Глеб вздрогнул. Он с ужасом понял вдруг, что только чудом избежал смерти, едва не переиграл в жалких потугах оставаться независимым здесь, в шатре человека, не знающего пощады ни к врагам, ни к друзьям. Глеб почувствовал, как по спине ползут капли холодного пота, низко склонился и задрожавшей рукой потянул к себе кусок мяса с ханского ковра.
Бату-хан вздохнул, встретился глазами с Сыбудаем, увидел, как старик улыбается единственным глазом, и перевел взгляд на Глеба.
— Мой верный и храбрый Сыбудай сообщил, что ты рассказывал ему про страшные земли руссов, где не может пройти ни пеший, ни конный. Так ли это? — спросил Бату-хан.
Глеб с усилием проглотил, не прожевав до конца, кусок мяса, и поднял глаза на Бату-хана. Бату-хан поощряюще кивнул Глебу.

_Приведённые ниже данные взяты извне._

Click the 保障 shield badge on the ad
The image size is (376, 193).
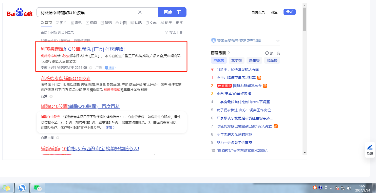pos(110,68)
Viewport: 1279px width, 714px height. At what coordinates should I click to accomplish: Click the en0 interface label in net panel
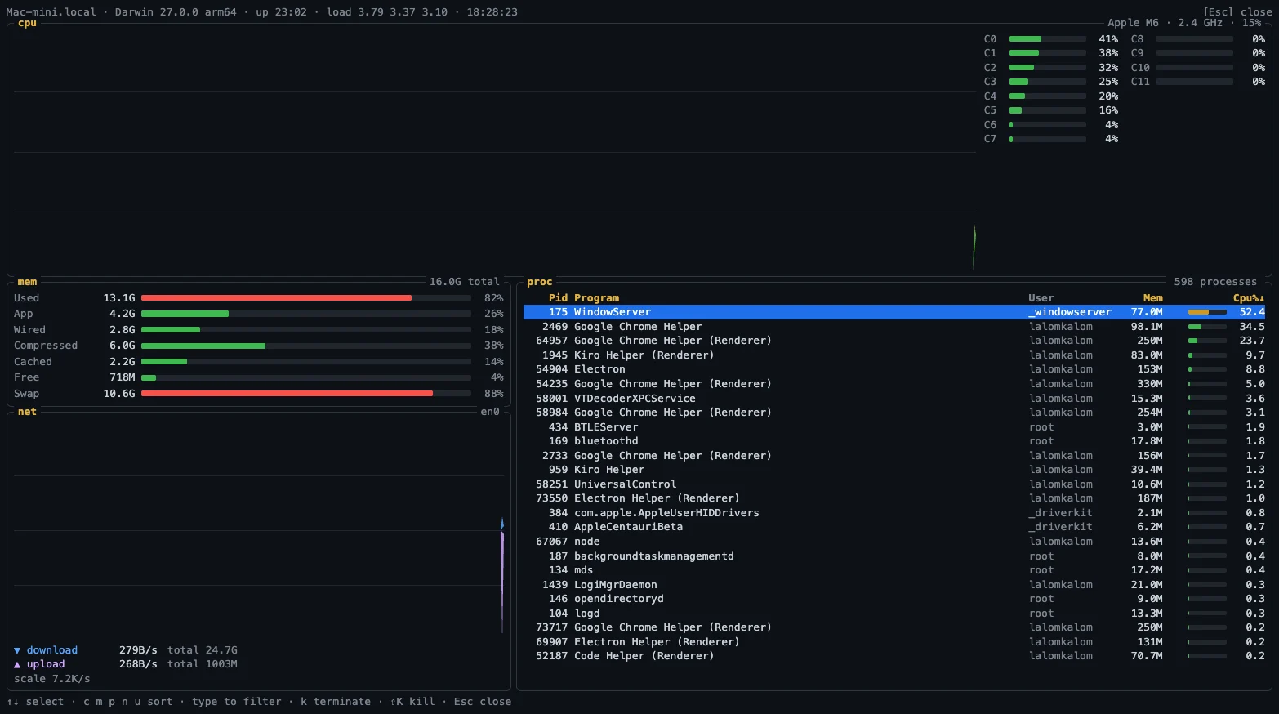(490, 412)
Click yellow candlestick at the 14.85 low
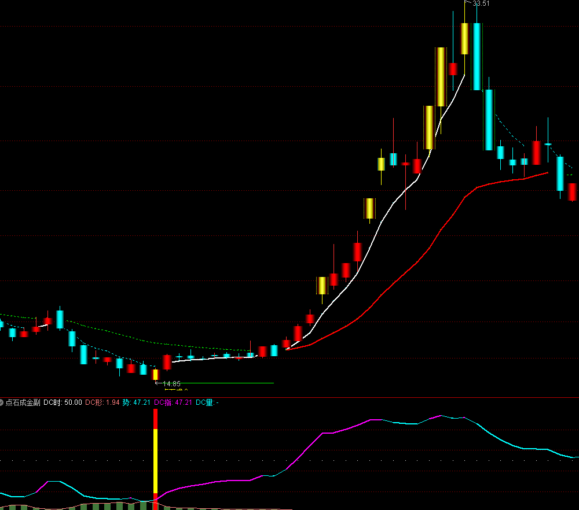 155,374
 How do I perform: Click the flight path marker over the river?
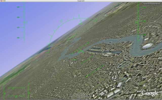click(x=81, y=52)
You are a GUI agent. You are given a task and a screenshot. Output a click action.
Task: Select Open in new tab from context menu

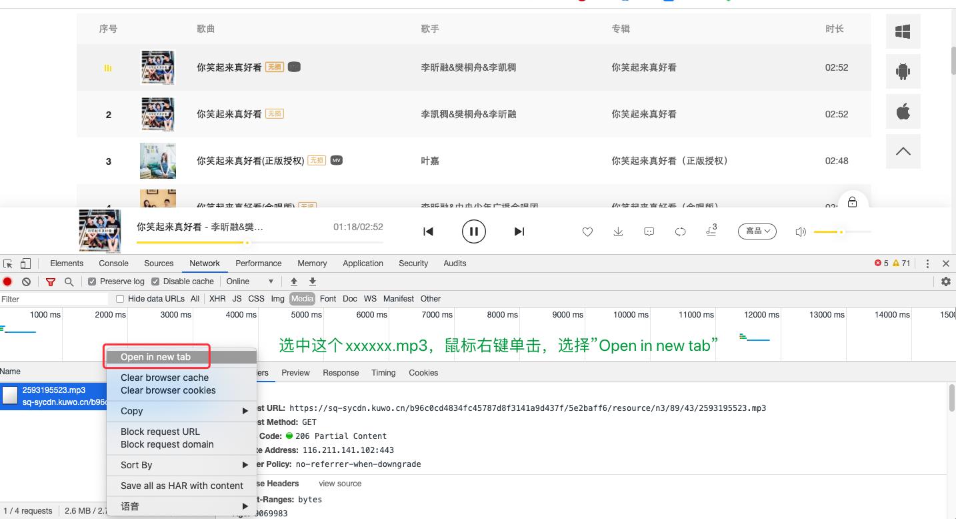(156, 356)
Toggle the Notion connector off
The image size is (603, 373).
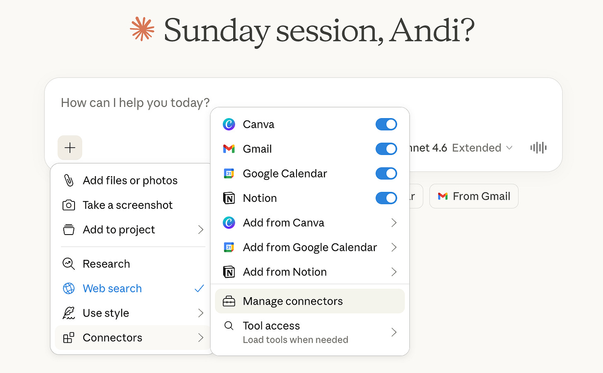click(x=386, y=198)
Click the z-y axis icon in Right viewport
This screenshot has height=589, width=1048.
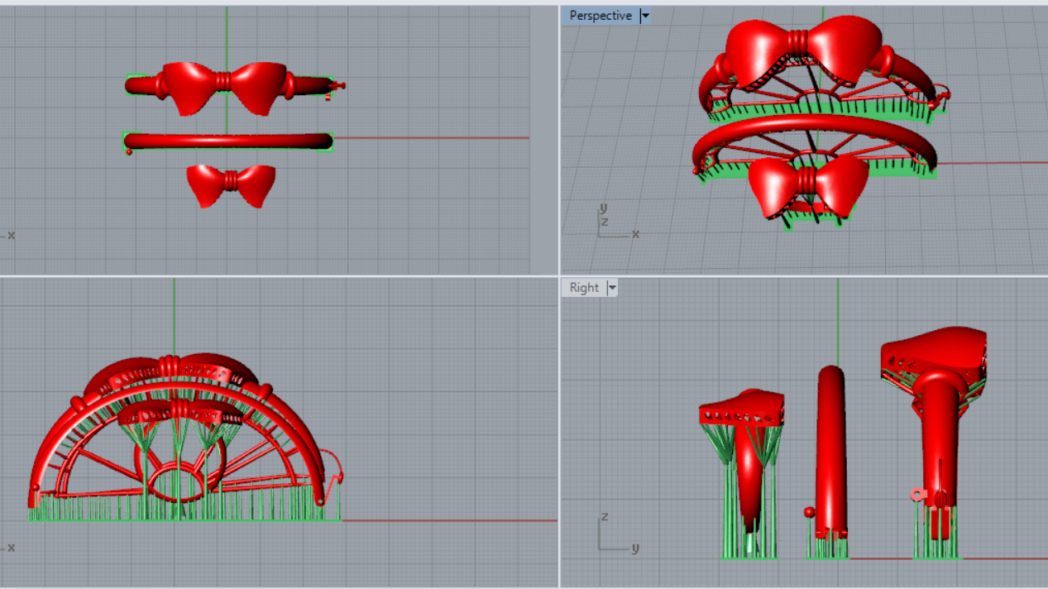point(614,534)
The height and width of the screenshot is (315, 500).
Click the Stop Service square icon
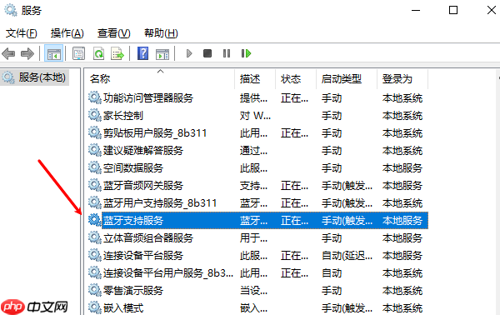point(208,53)
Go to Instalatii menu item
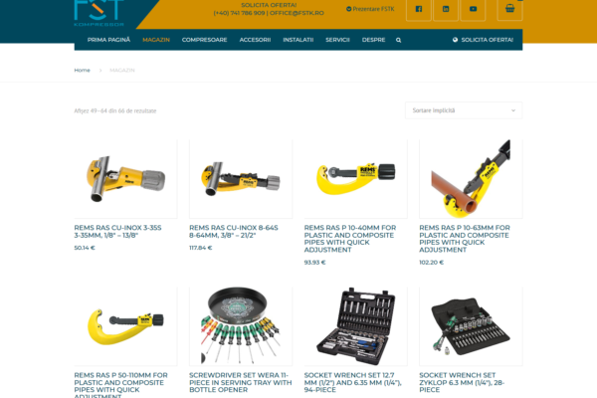This screenshot has width=597, height=398. point(298,40)
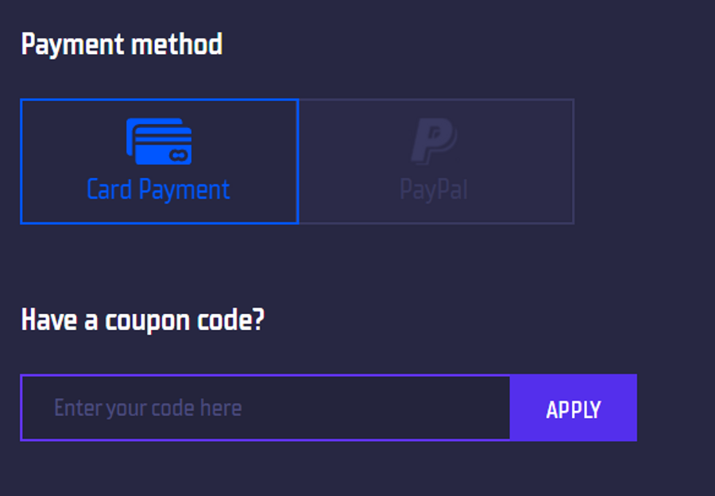Click the white APPLY text
Screen dimensions: 715x496
point(573,409)
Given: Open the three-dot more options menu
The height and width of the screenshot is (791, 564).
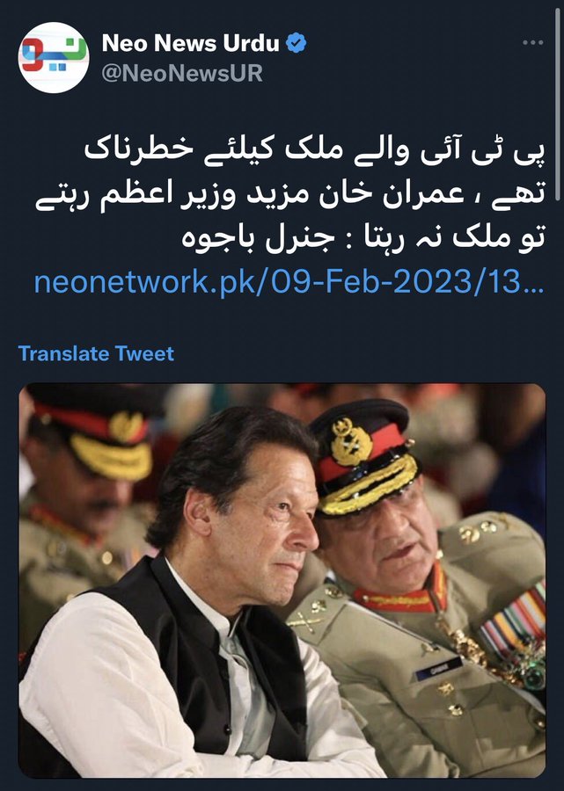Looking at the screenshot, I should coord(532,43).
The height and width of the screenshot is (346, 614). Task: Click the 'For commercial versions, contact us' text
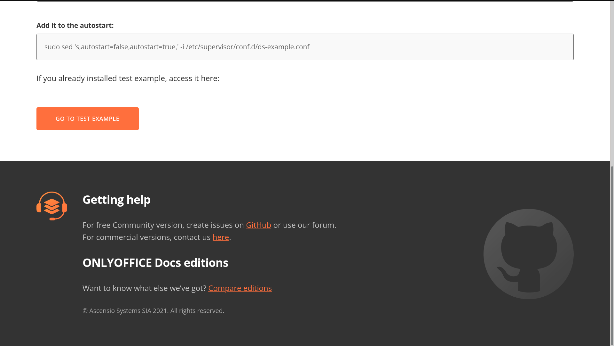(x=146, y=237)
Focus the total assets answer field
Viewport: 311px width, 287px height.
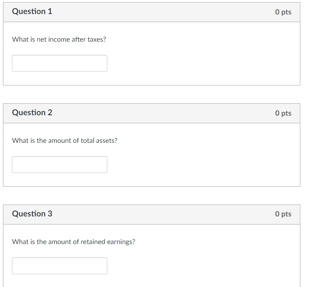point(60,165)
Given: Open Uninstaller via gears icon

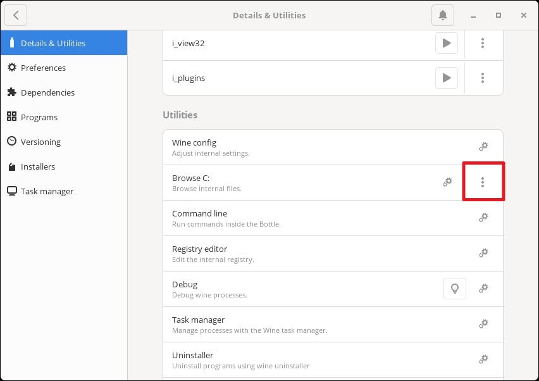Looking at the screenshot, I should tap(483, 359).
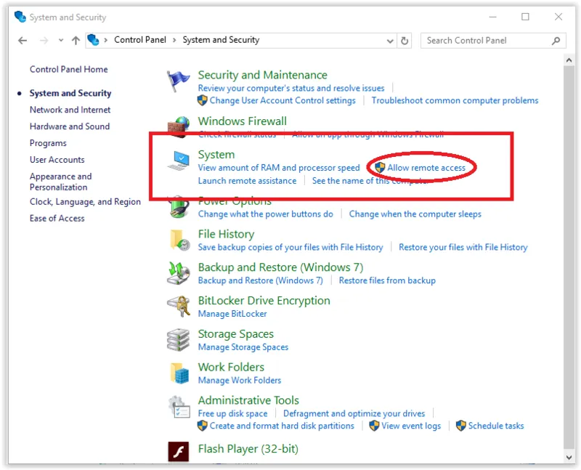This screenshot has width=581, height=470.
Task: Select Network and Internet in the sidebar
Action: click(70, 110)

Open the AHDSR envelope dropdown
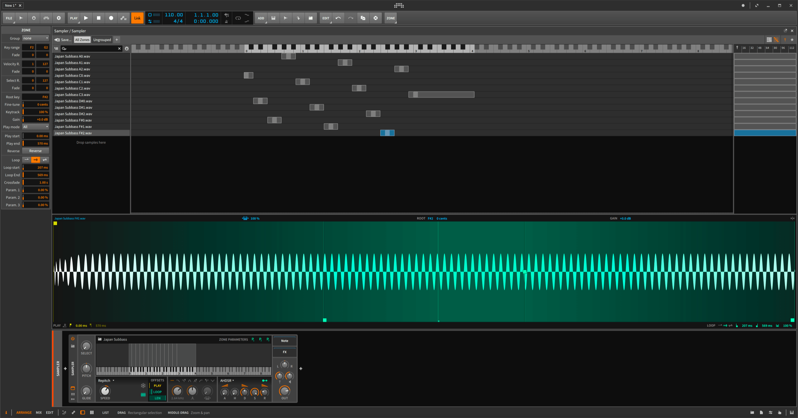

— Да, Повелитель Вселенной. В русской земле чем дальше от границ поля забирать в полуночную часть окаема, тем чаще встречаются такие места. Они идут там, где есть лес, а лес на Руси повсюду. Особенно страшны мшары, так мы эти места называем, между Рязанью и Владимиром, в лесной стороне, где живут народы мурома и мещера. Летом все пути там исчезают вовсе, только водою можно пробираться к чащобе, но твое войско, Бату-хан, к водной дороге непривычное…
— Не тебе, князь Глеб, судить о том, к чему привыкли или не привыкли мои воины, — оборвал Глеба Бату-хан. — Ты отвечай на мои вопросы, затем тебя и звали сюда. Какова глубина этих проклятых мест?
— Никто не мерил их, Повелитель Вселенной, но есть поверье, что это чертовы бани, в которых любят купаться злые духи, живущие в лесах, и дна им нету вовсе. У нас боятся туда ходить, потому как попавший во мшару человек али зверь какой выбраться обратно не могут.
— Хорошо, — сказал Бату-хан, — этому я поверил. В наших пустынях есть подобные места, только там злые духи купаются в зыбучем песке. Из такого песка тоже не уйти живому. Скажи теперь, князь Глеб, если бы ты вел сейчас войско на русские города, как бы поступил?
— Я дождался бы морозов, Повелитель. В сильные холода вода замерзает, мшары становятся твердыми. Они выдержат и одинокого всадника, и конный отряд. Тогда хитроумные рязанцы лишатся возможности заманить твоих людей в леса, где ждут их не знающие жалости мшары.